Loved to shift the “four-on the-floor” when I was around 6, adored perching fearlessly high on the seat of a John Deere at maybe 8, and jumped at the chance (without permission and illegally) to tool around town in my dad’s ’37 Plymouth while he was at church. I was 12.

Didn’t get far, hooked the bumper on the garage on the way out, and spent the entire evening banging away at both bumper and garage so that my dad would never know. In the driver’s seat meant: Being grown up, getting to go when and where I wanted. Driving a  convertible around had me feeling like a big deal.

The bank and I co-owned a car in 1966. Practical, a Dodge Dart, which featured a folding-down backseat. Feeling like an adult I’d drive from Midwest to East Coast. I would drive straight through, and if exhausted fold that seat, grab a nap and continue on. In my own driver’s seat.

Not a “silk road,” but Interstate 90 smoothly glides cross-country. It crosses the Hudson somewhere near Poughkeepsie, and has a long beautiful suspension bridge that allows ships to cross under it. It was my usual rest stop. I’d stretch out to catch a few “zzzz’s” just shy of the bridge.

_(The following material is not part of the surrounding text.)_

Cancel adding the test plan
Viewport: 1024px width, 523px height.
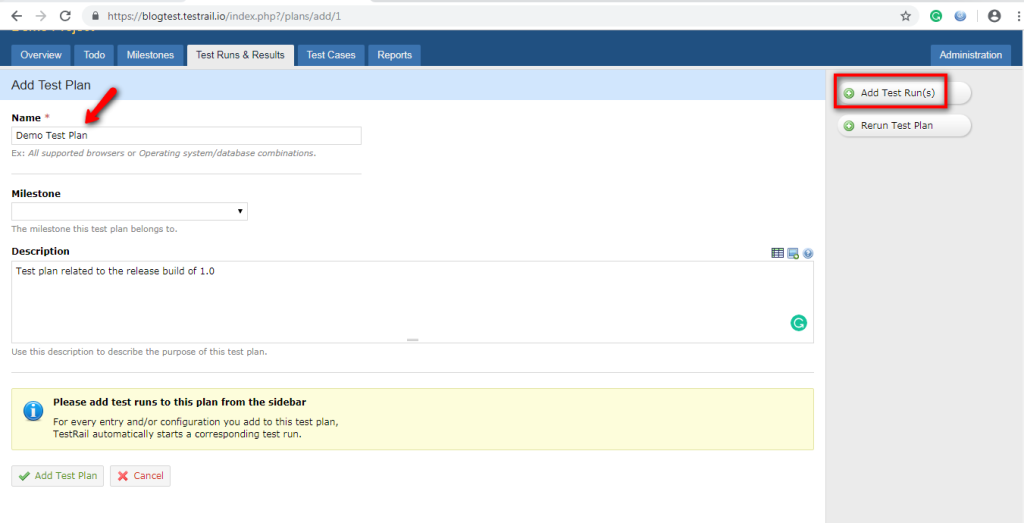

A loud crack of thunder woke me after only a few minutes. Back on the road, the rest of the trip was quick and easy. I poured coffee from my thermos, pulled out of the rest stop and and was on the bridge just as the storm really hit. It was as if I were in a nightmare. The storm produced thunder, lightning and gusts of wind. The car shook. “Safest place a lightning storm is in a car,” I mumbled to myself.  The wind was so strong that I felt the entire bridge sway. Scary, but just tightened my grip and on I went.

I had my destination in mind, no desire to stop in the middle of the damn Hudson River. The storm and I got to the other side at about the same time. I promptly forgot the whole episode.

Fade to black. Years later I worked in San Francisco. There was a problem: I had developed a phobia about heights. Going over the Oakland Bridge, or the Golden Gate, would cause heavy, full anxiety. San Francisco’s a great city, I would tell myself, no need to go to Oakland.

I had equal thoughts about not going to the upper peninsula of Michigan, nor taking the bridge from Detroit to Windsor. Take the tunnel.  Don’t go to the U.P. Turns out there are bridges over the Chicago River, and of course the “Skyway” crosses to Indiana. I would make tricky adjustments, strange detours. In the driver’s seat, sure, but where do you go without bridges?

Have I mentioned that I had forgotten about my Hudson River crossing? Swaying bridge? That had turned into a secret, even from me.  I ransacked my mind for the basis for my phobia. Then, as if in a flash of lightning, I remembered awakening to a storm.

It is said there is a “talking cure,” and this was mine. I could go back to being fearlessly in the driver’s seat. Unless I go with my wife, then she drives.